War of words continues over US request to Andrew on Epstein questioning
A war of words continues to rage between the Duke of York’s camp and American authorities over his availability to answer questions about convicted sex offender Jeffrey Epstein.
Andrew has been accused of attempting to “falsely portray himself to the public as eager and willing to co-operate” by US Attorney Geoffrey Berman, who is leading the investigation into the disgraced financier.
Mr Berman was responding to the statement from the duke’s legal team, who on Monday issued a strongly-worded defence of their client saying he had made three offers to give a witness statement.
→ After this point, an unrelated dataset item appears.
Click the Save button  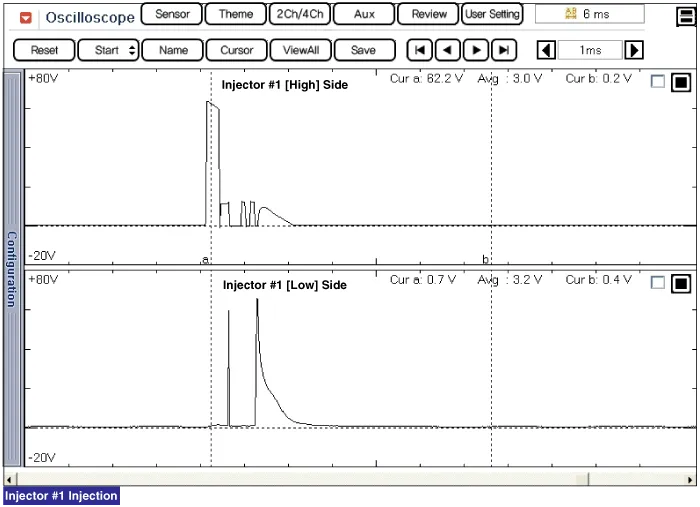coord(364,50)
A royal source has described the US Attorney’s comments as another example of the official breaking his own confidentiality rules and that his actions were “frankly bewildering”.
The spat was sparked by details emerging of America’s Department of Justice’s (DOJ) mutual legal assistance (MLA) request to the Home Office, to quiz the Queen’s son as a witness in a criminal investigation into Epstein’s offending.
The duke’s legal team said in its statement: “The Duke of York has on at least three occasions this year offered his assistance as a witness to the DOJ.
“Unfortunately, the DOJ has reacted to the first two offers by breaching their own confidentiality rules and claiming that the duke has offered zero co-operation. In doing so, they are perhaps seeking publicity rather than accepting the assistance proffered.”
Mr Berman, US Attorney for the Southern District of New York, said the duke had “yet again sought to falsely portray himself to the public as eager and willing to co-operate with an ongoing federal criminal investigation into sex trafficking and related offences committed by Jeffrey Epstein and his associates, even though the prince has not given an interview to federal authorities, has repeatedly declined our request to schedule such an interview and nearly four months ago informed us unequivocally – through the very same counsel who issued today’s release – that he would not come in for such an interview”.
He added: “If Prince Andrew is, in fact, serious about co-operating with the ongoing federal investigation, our doors remain open and we await word of when we should expect him.”
In response, the source said: “This is the third time Berman has breached his own confidentiality rules, further diminishing our trust in the DOJ’s willingness to play a straight bat. It’s frankly bewildering.”
US attorney general William Barr weighed into the matter, dismissing reports the UK would extradite the royal to the US.
Mr Barr told Fox News: “I don’t think it’s a question of handing him over. I think it’s just a question of having him provide some evidence.”
Andrew’s public life was left in tatters after his disastrous Newsnight interview about his friendship with Epstein, which saw him accused of showing little empathy for the financier’s victims.
In the programme’s aftermath the duke stepped back from royal duties but became the focus of US authorities who wanted to question him about the financier, who killed himself in his jail cell while awaiting trial for sex trafficking.
Four days after last year’s interview, the duke said he was “willing to help any appropriate law enforcement agency with their investigations, if required”.
But Mr Berman told reporters in March the royal has “completely shut the door on voluntary co-operation”.
That claim was rejected by Andrew’s legal team as “inaccurate”.
An MLA request made by foreign countries is a formal process used to obtain help in an investigation or prosecution of criminal offences, generally when co-operation cannot be obtained by law enforcement agencies.
The process is normally secret but with reports on both sides of the Atlantic about the request, Andrew’s legal team stressed its “commitment to confidentiality” and went on to make accusations of “misleading media briefings” against US prosecutors.
One of Epstein’s victims Virginia Giuffre, who claims she was trafficked by the financier, also alleges the duke had sex with her on three separate occasions, including when she was 17, still a minor under US law.
The duke categorically denies he had any form of sexual contact or relationship with Ms Giuffre.